Sunday, January 2, 2011

FrozenCache Woes

There was a talk given very recently at 27c3 that I was very much looking forward to.  Juergen Pabel gave a talk about his ideas on mitigating cold boot attacks on cryptographic keys.  Since cold boot attacks are possible due to flaws properties of physical hardware they remain a largely unsolved problem.

Pabel's idea is that you can store sensitive data, such as keys, in the CPU's cache, disable cacheing, and zero the data from memory.  This should leave us with the key stored in a usable state in the CPU.  It's a good concept, but unfortunately it doesn't seem to be much more than a concept at this point.

Not surprisingly, CPUs have caches for a reason and when they are disabled, performance suffers.  In Pabel's demo, he was running what seemed like nothing more than a terminal to enable and disable his proof-of-concept and even that was painfully slow.  I realize that Pabel was not presenting a full solution, and I know how far from complete many POCs are, but I'm not sure how much optimization can actually be done.

x86 processor's simply weren't designed for this sort of cache abuse.  They don't offer enough control over the cache for this method to really be feasible.  There are no obvious ways to disable only the parts of the cache of our choosing, and no way to prevent others from flushing the cache and either destroying our sensitive data or dumping it to RAM.

What we really need is a hardware-tailored solution to this problem.  I think there is a need for a dedicated piece of hardware, either built into the CPU or with fast access to it, that could be used as forensically secure storage for sensitive data.  Similar solutions seem to work reasonably well in consoles (unless you are into epic math fails like Sony).

Overall, cold boot attacks aren't a huge problem, since they require physical access to pull off, but with an increase in government asshat-ery at airports it would be nice to have a solution.

UPDATE:// Juergen was kind enough to address my concerns in the comments.  Read on.


  1. Joe,

    thank you for reviewing my presentation. I also don't expect the performance of FrozenCache to ever become adequate for most users for single-core systems. On multi-core systems I expect near-normal performance because only one core would need to be switched into FrozenCache mode (other core has its own CPU cache and can continue to operate in normal mode).

    FYI: I also looked into the AES acceleration on new Core CPUs - they don't provide a secure key storage (as in memory) but work much like the other SIMD extensions (single instruction multiple data).


  2. Thanks for your comment, Juergen. Multi-core systems certainly should handle this sort of thing better. It may not be the optimal solution, but it's something that I'm excited about and will be following closely. There's only so much you can do without a hardware solution, and this is a very novel approach.
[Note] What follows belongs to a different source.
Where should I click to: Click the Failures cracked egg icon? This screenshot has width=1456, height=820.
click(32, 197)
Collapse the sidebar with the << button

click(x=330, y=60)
    You mentioned switching into FrozenCache mode when the computer is locked (as an example). If you were going to protect keys that are used for software-based disk encryption, would a CPU need to be in FrozenCache mode indefinitely? If so, do you have any concerns about performance in this case?

  3. Joe,

    the frozencache mode would only need to be activated for situations when cold-boot attacks are of concern (like computer is running but screen is locked). One of my proof-of-concept scripts listens to the D-BUS for screen(un)locking messages and switches frozencache on/off.


  4. Juergen,

    Forgive my ignorance, but why are cold-boot attacks less valid in the case where a computer is not "locked"? I thought at any given point in time (as long as an encrypted disk is mounted), cold-boot attacks could be used to retrieve keys from memory. Are bitlocker and truecrypt keys only in memory when the computer is in a "locked" state?

    Thanks again for your reply.


  5. Joe,

    technically, you're correct. Although in real life it's likely that an unlocked system will yield access all data on that system anyhow. However, if that were not the case then a cold-boot-attack would still be viable even for an unlocked system (user logged in).


  6. That's a good point Juergen. Keep up the good work, and thanks for addressing my concerns.